Menurut sejarahnya Desa Muara Dua Kecamatan Nasal Kabupaten Kaur Provinsi Bengkulu  menurut sejarahnya mengalami perpindahan lokasi desa sebanyak tiga kali yaitu Desa pertama di Tumbukan, kedua Rantau Kendidai dan yang ketiga Muara Dua Hulu Nasal. Ini terjadi pada zaman dahulu, masyarakat desa yang memberontak tidak ingin dijajah, lari dan sembunyi jauh ditengah hutan, daerah tersebut bernama Tumbukan.

Akan tetapi seiring berjalannya waktu keberadaan persembunyian masyarakat diketahui akibat  hanyutan Buah Labu yang menlintas di hulu Sungai Nasal, kemudian rombongan bersenjata berpikir dan berpendapat pasti ada perkampungan di hulu sungai ini, karena buah ini otomatis di tanam oleh manusia, mereka langsung  mendatanginya dan rombongan kecil. 

Alhasil rombongan bersenjata yang datang ke daerah Tumbukan tersebut menemukan persembunyian masyarakat, akan tetapi berhubung jumlah masyarakat yang lebih banyak, maka masyarakat menahan rombongan bersenjata tersebut dan meminta tidak dibolehkan pulang, apabila ingin tetap hidup, hiduplah di perkampungan ini (Tumbukan). Tetapi rombongan bersenjata tersebut  menolak untuk berdomisili di Tumbukan, akhirnya rombongan bersenjata tersebut dibunuh dikawasan Tumbukankarna penolakannya.

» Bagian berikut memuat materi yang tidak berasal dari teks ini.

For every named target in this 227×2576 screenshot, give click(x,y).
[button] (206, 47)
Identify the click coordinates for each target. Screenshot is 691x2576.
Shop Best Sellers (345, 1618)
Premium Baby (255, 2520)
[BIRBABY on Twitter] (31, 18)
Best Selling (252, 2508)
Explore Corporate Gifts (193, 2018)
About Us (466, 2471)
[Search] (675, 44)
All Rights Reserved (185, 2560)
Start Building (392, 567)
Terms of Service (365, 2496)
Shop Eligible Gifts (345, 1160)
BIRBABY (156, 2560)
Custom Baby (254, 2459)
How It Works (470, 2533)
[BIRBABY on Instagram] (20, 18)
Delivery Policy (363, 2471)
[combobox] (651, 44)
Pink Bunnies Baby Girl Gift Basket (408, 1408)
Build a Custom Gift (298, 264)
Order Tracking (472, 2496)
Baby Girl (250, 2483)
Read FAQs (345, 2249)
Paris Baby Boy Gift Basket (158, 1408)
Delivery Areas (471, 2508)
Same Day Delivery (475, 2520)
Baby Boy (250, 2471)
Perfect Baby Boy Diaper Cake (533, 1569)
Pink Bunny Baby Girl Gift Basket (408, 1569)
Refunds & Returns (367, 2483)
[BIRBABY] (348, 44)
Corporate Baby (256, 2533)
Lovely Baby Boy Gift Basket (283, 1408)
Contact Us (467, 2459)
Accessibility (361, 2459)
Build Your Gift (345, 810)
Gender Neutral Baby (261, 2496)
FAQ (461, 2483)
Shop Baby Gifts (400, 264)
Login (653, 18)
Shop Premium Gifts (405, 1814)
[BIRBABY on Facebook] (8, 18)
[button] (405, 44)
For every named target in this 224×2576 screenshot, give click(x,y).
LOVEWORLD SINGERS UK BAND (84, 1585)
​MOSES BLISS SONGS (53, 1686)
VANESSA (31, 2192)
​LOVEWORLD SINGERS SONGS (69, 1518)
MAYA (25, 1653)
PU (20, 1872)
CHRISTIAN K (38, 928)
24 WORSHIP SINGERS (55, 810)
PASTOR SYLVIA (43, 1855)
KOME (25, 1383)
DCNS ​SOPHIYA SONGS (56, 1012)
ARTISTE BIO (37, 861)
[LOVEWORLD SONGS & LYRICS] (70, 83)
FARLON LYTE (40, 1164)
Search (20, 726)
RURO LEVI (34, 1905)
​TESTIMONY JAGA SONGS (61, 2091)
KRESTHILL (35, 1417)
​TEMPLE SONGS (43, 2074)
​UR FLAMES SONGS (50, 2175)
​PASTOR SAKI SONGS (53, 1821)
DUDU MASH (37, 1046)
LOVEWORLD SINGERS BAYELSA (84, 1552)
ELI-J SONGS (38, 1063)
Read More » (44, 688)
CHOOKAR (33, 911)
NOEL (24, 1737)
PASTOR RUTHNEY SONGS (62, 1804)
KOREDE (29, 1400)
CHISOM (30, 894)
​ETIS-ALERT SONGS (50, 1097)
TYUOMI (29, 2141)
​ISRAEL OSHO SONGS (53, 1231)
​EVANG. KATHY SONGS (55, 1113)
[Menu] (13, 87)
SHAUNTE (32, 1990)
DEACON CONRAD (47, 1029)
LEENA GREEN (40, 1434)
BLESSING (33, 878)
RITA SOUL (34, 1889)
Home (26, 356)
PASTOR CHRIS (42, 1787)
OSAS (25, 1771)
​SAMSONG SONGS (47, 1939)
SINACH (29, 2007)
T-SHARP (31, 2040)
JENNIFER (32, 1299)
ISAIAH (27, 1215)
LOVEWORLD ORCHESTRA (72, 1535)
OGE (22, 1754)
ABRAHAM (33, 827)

Melihat rombongan bersenjata yang ditugaskan tidak kunjung pulang. kembali mereka menugaskan pasukan yang lebih banyak untuk menuju Tumbukan. Dengan  rombongan bersenjata yang lebih banyak membuat masyarakat menyerah yang melalui proses negosiasi diajak turun dikawasan Rantau Kendidai, yang sekarang kawasan ini dikenal dengan kramatnya, karena terdapat banyak peninggalan makam zaman dahulu.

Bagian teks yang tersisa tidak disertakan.